Eli Federman, a local resident, was one of the very few to speak up about the gag order imposed by the Rabonim. His letter was met with a flood of response, both critical and supportive. In a new letter Federman writes that one of those who reached out was Rabbi Eli Cohen, executive director of the CHJCC, and what he had to say was quite surprising.
Eliyahu Federman, Juris Doctor
Executive Articles Editor, NYC Law Review 2009 – 2010
Dear Crown Heights Jewish Community Counsel, Beth Din and fellow members of the community:
I write this public letter to continue the needed debate about the issuing of the edict from the Beth Din on Chof Daled Kislev (December 1) 2010 prohibiting members of the community from filing grievances against the police or even writing about or speaking to the media about allegations of police wrongdoing, without the Crown Heights Jewish Community Council’s (CHJCC) approval.
After my first letter was published, I received an outpouring of support from my fellow Crown Heights Community members.
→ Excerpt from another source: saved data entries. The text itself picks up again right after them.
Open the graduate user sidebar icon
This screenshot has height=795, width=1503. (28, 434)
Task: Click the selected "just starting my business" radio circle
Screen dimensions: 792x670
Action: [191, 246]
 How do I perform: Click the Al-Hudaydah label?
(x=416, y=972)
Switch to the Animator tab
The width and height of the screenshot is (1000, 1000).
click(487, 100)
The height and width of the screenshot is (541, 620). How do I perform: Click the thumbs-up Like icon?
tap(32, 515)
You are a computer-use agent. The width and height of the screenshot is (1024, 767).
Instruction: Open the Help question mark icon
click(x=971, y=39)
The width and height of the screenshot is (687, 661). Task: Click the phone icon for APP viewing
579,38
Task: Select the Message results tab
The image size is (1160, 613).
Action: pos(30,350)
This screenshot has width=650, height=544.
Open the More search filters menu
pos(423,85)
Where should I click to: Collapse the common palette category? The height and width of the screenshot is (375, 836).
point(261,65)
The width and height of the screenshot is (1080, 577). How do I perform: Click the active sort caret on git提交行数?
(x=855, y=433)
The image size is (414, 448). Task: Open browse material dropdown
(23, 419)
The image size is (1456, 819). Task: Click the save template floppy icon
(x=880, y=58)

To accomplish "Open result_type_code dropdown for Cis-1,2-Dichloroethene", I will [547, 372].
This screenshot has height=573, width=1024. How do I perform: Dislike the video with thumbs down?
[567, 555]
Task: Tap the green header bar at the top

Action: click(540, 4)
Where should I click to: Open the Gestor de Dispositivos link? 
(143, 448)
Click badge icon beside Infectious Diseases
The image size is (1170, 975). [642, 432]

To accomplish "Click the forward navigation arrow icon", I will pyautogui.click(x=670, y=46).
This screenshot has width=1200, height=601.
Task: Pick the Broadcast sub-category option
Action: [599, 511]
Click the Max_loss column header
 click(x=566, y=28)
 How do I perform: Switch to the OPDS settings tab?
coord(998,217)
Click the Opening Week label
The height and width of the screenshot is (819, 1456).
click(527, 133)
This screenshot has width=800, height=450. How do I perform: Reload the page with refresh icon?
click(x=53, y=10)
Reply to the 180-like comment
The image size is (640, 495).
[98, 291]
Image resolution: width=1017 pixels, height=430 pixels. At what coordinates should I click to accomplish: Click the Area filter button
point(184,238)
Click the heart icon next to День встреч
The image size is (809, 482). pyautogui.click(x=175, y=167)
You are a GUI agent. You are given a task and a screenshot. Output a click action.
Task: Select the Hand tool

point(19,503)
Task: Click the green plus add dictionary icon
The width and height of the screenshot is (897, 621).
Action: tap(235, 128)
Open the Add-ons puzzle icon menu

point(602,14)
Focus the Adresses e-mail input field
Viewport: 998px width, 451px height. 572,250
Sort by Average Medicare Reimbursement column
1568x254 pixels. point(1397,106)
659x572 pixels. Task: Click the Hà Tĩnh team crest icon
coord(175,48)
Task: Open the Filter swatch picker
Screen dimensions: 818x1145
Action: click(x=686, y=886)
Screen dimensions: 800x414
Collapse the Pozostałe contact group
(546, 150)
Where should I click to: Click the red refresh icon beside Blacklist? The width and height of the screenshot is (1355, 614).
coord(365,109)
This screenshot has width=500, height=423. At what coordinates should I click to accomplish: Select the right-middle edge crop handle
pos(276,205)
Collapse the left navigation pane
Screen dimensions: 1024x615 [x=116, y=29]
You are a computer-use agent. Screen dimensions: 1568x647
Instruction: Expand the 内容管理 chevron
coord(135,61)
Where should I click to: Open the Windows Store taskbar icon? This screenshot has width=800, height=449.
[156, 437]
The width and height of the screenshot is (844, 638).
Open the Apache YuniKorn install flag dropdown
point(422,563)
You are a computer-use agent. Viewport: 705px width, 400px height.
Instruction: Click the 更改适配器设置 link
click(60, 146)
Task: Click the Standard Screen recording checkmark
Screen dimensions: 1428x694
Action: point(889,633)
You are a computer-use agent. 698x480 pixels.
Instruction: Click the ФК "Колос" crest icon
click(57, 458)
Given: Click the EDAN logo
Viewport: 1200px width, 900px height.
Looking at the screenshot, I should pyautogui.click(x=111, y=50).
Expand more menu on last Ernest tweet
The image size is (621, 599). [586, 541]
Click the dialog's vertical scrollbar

I also received some critical comments suggesting that I have no right to issue public letters because “it could cause trouble.”
The CHJCC reached out to me to discuss my letter and concerns. I asked Rabbi Eli Cohen, Executive Director of the CHJCC, why the Rabbis issued the gag order. I was surprised to hear that the order was issued largely as a response to police pressure and feedback regarding a WABC Channel 7 story related to baseless summonses issued to members of our community and negative comments posted online by community members about the police, not Jewish law or real concerns of the Rabbis. In fact, the edict does not even cite Jewish law and I’m told has no basis in Jewish law.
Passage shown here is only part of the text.